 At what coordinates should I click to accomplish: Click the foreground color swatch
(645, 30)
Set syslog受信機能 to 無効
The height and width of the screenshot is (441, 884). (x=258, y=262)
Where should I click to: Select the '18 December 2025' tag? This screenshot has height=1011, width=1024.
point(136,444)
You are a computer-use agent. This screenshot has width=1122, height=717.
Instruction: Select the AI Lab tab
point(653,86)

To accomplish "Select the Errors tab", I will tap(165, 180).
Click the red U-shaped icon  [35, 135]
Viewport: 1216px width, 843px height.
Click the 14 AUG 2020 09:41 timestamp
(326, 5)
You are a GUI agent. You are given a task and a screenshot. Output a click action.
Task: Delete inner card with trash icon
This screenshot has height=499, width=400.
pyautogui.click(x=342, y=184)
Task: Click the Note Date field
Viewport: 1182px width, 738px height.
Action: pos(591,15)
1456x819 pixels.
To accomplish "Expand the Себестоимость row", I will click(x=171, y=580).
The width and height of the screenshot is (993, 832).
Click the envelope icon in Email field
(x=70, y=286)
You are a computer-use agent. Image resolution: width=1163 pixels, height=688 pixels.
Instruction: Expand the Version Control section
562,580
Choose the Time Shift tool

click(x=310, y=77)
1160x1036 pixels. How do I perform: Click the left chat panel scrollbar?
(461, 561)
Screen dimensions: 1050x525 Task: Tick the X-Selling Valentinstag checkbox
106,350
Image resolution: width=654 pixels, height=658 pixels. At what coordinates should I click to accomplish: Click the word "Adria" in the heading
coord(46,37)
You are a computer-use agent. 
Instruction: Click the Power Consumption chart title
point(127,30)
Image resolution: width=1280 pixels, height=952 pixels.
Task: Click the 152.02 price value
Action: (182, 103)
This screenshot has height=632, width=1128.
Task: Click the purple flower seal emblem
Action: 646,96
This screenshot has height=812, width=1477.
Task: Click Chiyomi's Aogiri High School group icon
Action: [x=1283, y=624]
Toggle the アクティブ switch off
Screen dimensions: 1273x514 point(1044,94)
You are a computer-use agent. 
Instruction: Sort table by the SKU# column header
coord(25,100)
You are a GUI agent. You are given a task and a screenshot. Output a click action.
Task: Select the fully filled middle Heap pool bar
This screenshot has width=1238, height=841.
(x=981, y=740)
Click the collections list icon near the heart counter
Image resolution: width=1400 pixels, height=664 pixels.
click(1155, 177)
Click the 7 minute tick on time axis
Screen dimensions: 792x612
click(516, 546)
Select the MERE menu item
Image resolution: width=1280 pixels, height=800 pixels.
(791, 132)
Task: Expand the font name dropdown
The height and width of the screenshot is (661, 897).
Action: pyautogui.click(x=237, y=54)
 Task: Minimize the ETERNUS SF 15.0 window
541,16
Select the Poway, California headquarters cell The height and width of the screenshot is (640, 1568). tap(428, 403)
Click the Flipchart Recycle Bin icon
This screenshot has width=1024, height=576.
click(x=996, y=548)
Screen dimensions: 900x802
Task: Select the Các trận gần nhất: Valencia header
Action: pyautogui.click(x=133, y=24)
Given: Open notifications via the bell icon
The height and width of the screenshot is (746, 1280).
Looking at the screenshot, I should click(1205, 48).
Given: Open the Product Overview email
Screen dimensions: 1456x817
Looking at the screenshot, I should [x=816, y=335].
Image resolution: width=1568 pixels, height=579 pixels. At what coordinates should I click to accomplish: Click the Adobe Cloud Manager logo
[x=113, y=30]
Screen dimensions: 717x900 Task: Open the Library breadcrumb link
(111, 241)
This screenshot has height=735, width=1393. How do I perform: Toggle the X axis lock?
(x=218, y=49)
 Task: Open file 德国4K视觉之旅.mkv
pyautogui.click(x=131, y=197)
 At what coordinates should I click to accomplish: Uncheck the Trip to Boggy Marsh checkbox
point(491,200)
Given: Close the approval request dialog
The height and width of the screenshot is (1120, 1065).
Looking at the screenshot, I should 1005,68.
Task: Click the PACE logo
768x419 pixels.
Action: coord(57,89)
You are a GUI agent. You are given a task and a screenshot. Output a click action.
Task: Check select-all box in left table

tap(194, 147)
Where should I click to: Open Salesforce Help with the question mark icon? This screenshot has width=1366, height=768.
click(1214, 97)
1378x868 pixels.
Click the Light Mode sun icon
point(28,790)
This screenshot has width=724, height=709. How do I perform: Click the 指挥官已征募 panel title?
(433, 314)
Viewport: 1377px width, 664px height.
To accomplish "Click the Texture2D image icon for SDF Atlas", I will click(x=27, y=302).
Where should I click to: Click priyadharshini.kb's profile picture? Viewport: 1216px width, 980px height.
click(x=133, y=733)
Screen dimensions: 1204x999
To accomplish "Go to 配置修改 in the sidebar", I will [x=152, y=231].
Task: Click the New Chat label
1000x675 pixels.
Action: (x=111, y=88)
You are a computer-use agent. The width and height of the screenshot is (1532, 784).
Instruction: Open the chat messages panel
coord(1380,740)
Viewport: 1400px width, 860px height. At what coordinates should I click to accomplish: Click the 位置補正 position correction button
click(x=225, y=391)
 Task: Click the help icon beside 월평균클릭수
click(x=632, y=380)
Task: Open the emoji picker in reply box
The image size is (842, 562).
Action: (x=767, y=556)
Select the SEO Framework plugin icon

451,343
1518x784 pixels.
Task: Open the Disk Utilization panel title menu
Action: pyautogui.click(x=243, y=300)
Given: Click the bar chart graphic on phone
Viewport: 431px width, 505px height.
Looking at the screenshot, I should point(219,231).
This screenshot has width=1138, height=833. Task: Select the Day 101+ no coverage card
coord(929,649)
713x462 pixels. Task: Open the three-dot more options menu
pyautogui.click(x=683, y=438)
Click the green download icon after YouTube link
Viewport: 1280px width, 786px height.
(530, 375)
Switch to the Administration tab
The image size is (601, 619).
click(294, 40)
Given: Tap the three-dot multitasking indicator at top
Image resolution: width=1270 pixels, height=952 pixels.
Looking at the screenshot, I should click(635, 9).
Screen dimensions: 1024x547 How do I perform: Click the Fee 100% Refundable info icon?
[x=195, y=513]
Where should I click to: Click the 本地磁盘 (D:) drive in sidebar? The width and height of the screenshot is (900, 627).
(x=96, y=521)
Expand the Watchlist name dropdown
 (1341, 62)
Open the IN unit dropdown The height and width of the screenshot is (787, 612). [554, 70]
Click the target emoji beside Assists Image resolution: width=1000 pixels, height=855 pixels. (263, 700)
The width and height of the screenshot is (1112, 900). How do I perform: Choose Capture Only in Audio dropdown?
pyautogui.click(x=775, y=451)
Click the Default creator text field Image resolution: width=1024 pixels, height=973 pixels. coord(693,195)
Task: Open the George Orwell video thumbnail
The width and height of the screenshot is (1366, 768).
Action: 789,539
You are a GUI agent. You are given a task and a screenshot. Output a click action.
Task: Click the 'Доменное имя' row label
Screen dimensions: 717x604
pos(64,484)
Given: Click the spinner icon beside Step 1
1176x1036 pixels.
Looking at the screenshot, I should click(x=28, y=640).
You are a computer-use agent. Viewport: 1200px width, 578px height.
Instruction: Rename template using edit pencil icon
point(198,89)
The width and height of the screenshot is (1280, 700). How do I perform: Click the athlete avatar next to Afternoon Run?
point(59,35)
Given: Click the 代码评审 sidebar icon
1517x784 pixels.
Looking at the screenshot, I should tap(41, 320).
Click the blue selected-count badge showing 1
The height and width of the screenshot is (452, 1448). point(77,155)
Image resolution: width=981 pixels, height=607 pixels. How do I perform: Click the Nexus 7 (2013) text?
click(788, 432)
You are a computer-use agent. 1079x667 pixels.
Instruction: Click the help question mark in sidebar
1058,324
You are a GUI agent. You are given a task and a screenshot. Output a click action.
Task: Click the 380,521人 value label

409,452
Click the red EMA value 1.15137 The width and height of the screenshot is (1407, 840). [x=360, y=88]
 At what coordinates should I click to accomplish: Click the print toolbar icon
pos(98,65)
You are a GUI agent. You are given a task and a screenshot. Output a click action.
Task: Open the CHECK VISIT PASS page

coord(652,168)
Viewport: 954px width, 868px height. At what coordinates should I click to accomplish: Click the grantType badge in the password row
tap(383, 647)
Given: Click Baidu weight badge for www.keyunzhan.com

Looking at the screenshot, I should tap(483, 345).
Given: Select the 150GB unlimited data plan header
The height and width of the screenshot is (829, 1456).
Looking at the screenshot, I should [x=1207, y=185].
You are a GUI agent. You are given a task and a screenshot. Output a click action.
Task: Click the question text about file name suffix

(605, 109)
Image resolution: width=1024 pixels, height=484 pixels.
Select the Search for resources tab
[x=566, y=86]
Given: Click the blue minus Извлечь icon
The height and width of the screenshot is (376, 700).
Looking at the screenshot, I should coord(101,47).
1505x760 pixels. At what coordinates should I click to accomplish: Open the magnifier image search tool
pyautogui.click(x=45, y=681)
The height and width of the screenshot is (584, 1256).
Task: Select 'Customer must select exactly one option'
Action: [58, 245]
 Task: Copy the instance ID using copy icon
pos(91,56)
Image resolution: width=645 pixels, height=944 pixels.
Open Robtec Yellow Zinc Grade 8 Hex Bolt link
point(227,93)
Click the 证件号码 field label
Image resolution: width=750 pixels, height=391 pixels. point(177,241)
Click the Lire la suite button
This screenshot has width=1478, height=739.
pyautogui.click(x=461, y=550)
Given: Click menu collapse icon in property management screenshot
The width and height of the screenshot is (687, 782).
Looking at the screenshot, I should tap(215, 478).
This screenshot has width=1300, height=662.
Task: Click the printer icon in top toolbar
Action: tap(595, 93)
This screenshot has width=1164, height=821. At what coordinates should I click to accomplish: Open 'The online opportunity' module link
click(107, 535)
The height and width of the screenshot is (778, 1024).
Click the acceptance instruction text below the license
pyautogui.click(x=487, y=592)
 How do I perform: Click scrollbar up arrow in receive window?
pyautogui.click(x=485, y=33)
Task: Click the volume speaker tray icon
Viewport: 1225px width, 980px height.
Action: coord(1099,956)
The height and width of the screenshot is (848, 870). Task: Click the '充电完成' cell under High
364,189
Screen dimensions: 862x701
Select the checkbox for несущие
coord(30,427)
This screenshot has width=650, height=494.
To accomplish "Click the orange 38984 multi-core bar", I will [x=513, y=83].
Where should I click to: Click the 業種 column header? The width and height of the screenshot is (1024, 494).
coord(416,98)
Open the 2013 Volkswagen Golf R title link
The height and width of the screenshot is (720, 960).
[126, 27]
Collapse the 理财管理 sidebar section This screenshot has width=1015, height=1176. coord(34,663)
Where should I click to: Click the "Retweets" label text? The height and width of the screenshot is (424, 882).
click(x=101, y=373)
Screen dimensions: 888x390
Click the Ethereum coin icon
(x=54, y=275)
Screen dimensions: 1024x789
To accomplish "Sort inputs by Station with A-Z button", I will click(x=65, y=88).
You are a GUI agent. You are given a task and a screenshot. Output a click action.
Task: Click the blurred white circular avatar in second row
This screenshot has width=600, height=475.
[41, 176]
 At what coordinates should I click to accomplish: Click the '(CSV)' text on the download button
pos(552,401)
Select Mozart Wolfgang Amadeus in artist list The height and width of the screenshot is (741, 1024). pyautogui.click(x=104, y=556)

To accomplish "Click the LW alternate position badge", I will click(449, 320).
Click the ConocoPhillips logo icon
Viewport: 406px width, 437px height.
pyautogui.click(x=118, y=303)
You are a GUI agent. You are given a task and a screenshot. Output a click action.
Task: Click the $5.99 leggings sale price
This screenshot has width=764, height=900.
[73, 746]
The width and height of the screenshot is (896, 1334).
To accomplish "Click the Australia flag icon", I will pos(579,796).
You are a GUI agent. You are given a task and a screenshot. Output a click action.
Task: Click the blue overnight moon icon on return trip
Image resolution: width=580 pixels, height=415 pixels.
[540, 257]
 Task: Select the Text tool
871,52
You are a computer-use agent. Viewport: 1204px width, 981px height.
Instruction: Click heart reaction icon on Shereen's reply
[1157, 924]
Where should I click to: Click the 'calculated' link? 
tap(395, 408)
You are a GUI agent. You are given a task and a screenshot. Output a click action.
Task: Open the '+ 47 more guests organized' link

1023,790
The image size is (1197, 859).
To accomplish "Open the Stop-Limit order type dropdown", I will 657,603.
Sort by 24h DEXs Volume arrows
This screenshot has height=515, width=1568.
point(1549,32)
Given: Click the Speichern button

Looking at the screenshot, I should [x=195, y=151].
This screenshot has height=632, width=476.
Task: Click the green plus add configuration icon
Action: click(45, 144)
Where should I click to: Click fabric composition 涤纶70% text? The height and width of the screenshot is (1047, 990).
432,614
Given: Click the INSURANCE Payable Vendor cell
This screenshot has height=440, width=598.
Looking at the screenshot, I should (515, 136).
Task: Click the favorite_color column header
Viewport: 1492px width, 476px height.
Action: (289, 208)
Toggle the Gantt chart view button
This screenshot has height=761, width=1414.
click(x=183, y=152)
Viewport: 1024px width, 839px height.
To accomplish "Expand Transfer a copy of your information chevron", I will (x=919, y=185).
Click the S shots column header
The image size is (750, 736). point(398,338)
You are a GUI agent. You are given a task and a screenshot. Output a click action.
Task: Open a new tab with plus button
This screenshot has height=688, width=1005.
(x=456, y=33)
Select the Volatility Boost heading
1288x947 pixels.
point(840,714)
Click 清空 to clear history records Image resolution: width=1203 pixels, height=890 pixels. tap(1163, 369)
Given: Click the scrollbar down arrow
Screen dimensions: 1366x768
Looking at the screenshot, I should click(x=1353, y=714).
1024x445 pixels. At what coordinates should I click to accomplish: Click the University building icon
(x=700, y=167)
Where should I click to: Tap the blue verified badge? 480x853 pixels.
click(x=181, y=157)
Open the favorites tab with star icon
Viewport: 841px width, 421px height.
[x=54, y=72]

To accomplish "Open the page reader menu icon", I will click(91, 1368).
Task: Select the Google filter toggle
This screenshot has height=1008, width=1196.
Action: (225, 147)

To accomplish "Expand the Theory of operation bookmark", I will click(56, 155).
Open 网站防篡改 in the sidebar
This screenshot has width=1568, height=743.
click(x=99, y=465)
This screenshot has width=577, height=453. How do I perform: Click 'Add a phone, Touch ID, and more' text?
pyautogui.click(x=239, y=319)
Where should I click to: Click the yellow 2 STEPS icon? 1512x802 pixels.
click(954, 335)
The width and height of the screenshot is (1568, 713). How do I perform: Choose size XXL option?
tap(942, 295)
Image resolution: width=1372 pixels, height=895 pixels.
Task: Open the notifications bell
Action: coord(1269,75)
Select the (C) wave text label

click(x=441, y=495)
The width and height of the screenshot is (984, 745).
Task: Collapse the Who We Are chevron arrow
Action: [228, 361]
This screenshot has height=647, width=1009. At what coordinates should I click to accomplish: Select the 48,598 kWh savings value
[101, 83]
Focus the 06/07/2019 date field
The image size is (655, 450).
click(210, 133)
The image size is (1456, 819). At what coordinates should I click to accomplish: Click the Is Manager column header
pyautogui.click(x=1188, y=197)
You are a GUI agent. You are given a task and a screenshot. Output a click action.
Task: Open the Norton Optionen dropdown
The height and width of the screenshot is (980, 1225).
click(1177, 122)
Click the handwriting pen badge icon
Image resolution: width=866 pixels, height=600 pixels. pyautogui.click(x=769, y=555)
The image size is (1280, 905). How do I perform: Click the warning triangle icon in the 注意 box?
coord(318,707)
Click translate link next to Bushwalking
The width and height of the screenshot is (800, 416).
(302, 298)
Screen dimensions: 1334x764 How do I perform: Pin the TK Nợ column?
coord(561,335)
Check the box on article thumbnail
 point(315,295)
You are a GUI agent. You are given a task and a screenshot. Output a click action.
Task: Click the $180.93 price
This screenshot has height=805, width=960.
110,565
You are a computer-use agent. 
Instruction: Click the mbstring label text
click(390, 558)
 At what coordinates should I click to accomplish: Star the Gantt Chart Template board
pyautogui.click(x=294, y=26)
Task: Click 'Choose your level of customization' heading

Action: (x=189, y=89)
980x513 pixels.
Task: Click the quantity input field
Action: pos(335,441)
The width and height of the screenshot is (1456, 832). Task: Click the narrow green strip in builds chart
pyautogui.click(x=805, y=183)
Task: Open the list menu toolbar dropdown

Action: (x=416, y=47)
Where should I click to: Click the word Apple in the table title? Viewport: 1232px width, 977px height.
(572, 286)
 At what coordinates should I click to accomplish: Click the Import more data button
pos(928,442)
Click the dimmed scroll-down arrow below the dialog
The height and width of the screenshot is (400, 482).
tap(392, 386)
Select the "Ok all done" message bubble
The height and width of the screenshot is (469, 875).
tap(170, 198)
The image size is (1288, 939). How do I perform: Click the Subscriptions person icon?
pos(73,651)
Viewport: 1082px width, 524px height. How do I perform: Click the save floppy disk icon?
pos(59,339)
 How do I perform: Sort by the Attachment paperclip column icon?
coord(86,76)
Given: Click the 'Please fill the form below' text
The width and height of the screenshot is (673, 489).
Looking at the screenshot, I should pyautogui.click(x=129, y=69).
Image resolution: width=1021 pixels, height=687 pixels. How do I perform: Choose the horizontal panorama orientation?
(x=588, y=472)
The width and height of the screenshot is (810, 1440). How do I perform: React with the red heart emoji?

::::::

In how many lines of the material does the word "emoji" appear? Give only the number.

▶ [Exercise output]
3